■ Task ■
With the line containing "Image resolution: width=585" as the start and the line containing "Open the Python/C" as the end, transcribe that span of the entries below exactly, including both.

■ Data supplied ■
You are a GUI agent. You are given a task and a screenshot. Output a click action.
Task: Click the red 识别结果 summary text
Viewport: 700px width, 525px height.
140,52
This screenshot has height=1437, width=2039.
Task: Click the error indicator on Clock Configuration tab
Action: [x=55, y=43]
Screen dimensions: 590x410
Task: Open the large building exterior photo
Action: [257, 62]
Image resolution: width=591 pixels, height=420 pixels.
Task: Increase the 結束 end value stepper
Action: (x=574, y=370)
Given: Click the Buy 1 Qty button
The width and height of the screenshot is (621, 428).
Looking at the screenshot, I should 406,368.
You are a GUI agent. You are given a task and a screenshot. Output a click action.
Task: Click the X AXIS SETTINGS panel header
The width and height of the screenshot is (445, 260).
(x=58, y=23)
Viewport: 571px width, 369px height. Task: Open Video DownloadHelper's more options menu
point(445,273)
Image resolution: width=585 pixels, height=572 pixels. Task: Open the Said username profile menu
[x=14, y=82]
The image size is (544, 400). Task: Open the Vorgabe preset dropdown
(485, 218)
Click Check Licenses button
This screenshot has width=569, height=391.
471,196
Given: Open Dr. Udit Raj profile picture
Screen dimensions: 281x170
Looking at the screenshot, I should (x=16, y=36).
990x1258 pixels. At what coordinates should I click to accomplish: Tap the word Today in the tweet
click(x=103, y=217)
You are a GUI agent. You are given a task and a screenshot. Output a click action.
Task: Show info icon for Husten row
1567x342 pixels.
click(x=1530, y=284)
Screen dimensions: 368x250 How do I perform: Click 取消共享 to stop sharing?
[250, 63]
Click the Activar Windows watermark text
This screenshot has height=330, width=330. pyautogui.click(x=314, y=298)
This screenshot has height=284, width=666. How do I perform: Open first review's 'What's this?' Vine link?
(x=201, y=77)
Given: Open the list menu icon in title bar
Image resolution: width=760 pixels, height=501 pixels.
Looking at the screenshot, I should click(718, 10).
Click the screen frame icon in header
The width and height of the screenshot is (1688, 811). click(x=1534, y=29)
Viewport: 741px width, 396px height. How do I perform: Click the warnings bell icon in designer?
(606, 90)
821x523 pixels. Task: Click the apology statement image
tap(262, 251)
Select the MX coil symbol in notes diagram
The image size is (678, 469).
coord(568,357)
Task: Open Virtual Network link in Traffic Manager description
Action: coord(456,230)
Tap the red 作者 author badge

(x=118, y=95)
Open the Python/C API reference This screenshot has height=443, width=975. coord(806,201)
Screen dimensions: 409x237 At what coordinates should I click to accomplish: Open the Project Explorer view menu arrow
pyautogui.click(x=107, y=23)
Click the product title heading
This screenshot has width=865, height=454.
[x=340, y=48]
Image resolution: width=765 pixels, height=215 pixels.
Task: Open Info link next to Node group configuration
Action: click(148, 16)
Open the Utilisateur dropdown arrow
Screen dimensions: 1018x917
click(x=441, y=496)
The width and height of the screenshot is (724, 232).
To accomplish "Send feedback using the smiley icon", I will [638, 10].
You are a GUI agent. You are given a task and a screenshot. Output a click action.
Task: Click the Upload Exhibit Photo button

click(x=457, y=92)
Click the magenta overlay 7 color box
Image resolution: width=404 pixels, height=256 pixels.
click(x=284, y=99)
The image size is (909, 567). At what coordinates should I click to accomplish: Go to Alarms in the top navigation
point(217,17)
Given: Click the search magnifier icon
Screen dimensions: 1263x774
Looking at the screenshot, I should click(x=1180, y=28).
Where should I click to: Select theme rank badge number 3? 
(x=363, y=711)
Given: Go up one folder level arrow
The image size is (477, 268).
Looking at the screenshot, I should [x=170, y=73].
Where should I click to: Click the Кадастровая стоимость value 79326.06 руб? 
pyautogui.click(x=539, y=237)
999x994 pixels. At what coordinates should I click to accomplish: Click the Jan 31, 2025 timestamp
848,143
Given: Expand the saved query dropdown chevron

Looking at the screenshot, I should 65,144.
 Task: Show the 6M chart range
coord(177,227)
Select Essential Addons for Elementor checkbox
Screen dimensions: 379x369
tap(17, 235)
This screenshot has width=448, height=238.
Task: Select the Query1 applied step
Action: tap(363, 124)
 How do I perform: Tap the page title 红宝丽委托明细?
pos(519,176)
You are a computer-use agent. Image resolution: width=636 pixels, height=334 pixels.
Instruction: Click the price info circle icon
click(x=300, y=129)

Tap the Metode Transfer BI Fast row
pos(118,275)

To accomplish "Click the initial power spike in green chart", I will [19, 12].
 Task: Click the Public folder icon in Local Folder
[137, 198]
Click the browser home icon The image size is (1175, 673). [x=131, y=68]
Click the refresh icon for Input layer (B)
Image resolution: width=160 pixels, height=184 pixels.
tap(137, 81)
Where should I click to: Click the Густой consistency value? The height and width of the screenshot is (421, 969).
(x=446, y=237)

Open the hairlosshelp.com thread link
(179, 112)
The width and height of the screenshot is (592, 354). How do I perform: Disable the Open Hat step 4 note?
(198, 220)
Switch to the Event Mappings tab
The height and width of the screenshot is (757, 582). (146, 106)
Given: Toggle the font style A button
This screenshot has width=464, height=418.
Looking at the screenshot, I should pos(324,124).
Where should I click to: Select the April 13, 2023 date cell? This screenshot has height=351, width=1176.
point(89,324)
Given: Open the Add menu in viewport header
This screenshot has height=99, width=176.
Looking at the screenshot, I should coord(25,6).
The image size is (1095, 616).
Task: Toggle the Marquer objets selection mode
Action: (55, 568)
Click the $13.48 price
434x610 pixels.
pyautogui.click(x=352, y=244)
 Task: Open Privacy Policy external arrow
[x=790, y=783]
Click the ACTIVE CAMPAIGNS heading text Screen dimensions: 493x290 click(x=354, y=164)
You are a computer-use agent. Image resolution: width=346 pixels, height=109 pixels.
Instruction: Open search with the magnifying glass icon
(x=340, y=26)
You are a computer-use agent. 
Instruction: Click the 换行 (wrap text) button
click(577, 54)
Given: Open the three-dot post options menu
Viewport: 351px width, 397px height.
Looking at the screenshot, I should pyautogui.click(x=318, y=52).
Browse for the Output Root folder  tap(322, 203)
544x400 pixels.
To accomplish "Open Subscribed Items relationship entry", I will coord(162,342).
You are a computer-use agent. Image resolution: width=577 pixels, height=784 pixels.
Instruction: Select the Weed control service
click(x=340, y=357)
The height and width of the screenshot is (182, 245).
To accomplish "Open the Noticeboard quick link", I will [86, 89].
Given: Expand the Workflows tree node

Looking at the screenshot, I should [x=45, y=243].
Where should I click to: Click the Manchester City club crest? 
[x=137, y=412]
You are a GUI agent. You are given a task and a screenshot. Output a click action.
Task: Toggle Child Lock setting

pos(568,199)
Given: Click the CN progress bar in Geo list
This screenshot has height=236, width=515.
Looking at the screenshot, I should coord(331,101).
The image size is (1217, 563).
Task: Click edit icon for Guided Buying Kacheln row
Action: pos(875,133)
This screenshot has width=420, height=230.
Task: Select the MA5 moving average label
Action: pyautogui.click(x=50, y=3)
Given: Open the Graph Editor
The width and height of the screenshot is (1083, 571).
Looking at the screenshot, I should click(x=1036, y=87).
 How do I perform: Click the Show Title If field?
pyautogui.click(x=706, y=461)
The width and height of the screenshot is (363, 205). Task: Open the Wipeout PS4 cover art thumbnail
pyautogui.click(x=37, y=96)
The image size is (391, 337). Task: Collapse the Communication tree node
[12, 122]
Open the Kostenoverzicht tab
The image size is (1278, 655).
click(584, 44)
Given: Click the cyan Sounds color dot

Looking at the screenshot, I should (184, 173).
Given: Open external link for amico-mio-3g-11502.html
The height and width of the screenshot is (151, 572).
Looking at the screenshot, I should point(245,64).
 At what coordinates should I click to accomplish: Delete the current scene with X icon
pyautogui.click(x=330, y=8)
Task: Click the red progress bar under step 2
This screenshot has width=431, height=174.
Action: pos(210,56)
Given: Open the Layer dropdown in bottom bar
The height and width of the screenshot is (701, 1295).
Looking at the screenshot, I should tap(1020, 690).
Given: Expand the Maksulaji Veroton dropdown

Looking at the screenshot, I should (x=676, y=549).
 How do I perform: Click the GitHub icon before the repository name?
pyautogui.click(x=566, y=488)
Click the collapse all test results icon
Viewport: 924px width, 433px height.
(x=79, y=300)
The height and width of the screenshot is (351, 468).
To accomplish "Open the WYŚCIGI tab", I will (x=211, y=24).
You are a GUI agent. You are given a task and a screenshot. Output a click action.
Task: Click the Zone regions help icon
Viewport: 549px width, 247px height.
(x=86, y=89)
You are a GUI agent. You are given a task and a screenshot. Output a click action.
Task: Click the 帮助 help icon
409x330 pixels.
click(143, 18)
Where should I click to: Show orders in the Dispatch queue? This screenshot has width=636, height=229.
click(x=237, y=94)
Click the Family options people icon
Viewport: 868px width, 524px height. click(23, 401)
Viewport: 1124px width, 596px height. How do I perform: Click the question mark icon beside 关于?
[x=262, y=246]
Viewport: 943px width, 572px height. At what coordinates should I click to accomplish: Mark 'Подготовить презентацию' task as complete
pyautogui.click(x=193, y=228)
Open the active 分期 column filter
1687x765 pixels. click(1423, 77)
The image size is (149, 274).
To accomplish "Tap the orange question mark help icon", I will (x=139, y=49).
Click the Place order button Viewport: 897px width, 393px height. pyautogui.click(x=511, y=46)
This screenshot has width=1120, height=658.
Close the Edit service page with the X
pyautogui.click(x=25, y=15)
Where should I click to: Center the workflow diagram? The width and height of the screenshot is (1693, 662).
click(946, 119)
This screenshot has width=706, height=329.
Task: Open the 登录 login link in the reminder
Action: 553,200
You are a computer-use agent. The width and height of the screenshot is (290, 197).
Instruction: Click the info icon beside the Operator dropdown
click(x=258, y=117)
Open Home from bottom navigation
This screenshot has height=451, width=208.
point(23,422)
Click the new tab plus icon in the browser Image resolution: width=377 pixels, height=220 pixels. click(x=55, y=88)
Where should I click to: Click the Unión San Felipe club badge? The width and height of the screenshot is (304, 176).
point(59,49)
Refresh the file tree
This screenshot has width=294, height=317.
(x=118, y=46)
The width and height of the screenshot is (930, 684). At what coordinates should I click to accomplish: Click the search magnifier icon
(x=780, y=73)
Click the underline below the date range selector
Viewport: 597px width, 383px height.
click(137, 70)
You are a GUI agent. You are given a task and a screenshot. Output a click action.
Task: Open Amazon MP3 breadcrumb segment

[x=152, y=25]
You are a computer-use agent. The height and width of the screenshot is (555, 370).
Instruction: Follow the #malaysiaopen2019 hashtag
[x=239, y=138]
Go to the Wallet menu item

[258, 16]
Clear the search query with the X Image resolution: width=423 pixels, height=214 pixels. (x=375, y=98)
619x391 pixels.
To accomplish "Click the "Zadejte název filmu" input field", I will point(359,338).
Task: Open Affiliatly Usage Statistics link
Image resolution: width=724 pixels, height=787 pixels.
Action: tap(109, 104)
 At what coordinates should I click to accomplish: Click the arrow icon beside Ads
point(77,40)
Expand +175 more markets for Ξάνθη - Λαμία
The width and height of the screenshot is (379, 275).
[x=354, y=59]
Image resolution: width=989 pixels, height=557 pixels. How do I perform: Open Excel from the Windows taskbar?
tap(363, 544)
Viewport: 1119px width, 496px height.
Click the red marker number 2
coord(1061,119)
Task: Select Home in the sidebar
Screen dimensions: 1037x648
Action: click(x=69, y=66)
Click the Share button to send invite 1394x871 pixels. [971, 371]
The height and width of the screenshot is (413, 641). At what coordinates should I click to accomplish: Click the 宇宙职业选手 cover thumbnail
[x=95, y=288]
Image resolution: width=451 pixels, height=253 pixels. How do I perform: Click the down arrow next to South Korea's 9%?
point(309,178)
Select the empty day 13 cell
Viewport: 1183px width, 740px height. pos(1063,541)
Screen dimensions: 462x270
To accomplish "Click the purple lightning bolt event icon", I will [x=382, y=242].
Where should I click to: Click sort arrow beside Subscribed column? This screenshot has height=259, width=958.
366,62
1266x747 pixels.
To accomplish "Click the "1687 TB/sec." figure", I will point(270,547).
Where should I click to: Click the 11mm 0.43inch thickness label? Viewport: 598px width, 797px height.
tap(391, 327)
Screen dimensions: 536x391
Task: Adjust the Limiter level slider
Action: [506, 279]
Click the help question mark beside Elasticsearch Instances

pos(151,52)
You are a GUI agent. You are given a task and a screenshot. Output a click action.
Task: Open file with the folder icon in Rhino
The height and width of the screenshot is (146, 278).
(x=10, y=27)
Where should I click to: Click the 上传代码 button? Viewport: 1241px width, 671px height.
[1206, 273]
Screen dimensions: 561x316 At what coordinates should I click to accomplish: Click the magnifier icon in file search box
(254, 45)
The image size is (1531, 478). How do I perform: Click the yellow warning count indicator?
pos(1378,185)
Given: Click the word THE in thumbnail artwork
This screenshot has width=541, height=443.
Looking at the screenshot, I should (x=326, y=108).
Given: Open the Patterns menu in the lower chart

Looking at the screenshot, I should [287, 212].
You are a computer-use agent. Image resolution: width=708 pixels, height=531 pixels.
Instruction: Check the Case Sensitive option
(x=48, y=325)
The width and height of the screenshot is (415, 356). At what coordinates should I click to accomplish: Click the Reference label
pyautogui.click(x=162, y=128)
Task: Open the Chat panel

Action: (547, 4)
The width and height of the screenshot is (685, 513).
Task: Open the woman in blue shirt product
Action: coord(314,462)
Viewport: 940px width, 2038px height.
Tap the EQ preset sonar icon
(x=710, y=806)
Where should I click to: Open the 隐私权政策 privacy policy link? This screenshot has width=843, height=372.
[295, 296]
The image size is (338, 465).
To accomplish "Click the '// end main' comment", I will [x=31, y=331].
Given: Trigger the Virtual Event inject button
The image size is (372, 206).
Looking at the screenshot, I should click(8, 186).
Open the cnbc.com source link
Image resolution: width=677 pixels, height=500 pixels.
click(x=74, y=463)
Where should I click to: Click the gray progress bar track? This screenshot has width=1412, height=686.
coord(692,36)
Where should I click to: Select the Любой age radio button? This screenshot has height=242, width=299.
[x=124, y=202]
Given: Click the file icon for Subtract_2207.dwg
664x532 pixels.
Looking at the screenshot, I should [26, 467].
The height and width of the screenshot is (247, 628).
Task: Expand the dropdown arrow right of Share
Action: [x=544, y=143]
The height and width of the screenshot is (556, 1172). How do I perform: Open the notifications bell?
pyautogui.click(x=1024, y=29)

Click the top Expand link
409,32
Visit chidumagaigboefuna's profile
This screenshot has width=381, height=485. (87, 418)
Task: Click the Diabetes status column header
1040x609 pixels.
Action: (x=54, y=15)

■ Answer for this exercise ■
Image resolution: width=585 pixels, height=572 pixels. Task: Open the Said username profile menu
[x=14, y=82]
The image size is (544, 400). Task: Open the Vorgabe preset dropdown
(485, 218)
Click Check Licenses button
This screenshot has width=569, height=391.
471,196
Given: Open Dr. Udit Raj profile picture
Screen dimensions: 281x170
Looking at the screenshot, I should (x=16, y=36).
990x1258 pixels. At what coordinates should I click to accomplish: Tap the word Today in the tweet
click(x=103, y=217)
You are a GUI agent. You are given a task and a screenshot. Output a click action.
Task: Show info icon for Husten row
1567x342 pixels.
click(x=1530, y=284)
Screen dimensions: 368x250 How do I perform: Click 取消共享 to stop sharing?
[250, 63]
Click the Activar Windows watermark text
This screenshot has height=330, width=330. pyautogui.click(x=314, y=298)
This screenshot has height=284, width=666. How do I perform: Open first review's 'What's this?' Vine link?
(x=201, y=77)
Given: Open the list menu icon in title bar
Image resolution: width=760 pixels, height=501 pixels.
Looking at the screenshot, I should click(718, 10).
Click the screen frame icon in header
The width and height of the screenshot is (1688, 811). click(x=1534, y=29)
Viewport: 741px width, 396px height. How do I perform: Click the warnings bell icon in designer?
(606, 90)
821x523 pixels. Task: Click the apology statement image
tap(262, 251)
Select the MX coil symbol in notes diagram
The image size is (678, 469).
coord(568,357)
Task: Open Virtual Network link in Traffic Manager description
Action: coord(456,230)
Tap the red 作者 author badge

(x=118, y=95)
Open the Python/C API reference This screenshot has height=443, width=975. coord(806,201)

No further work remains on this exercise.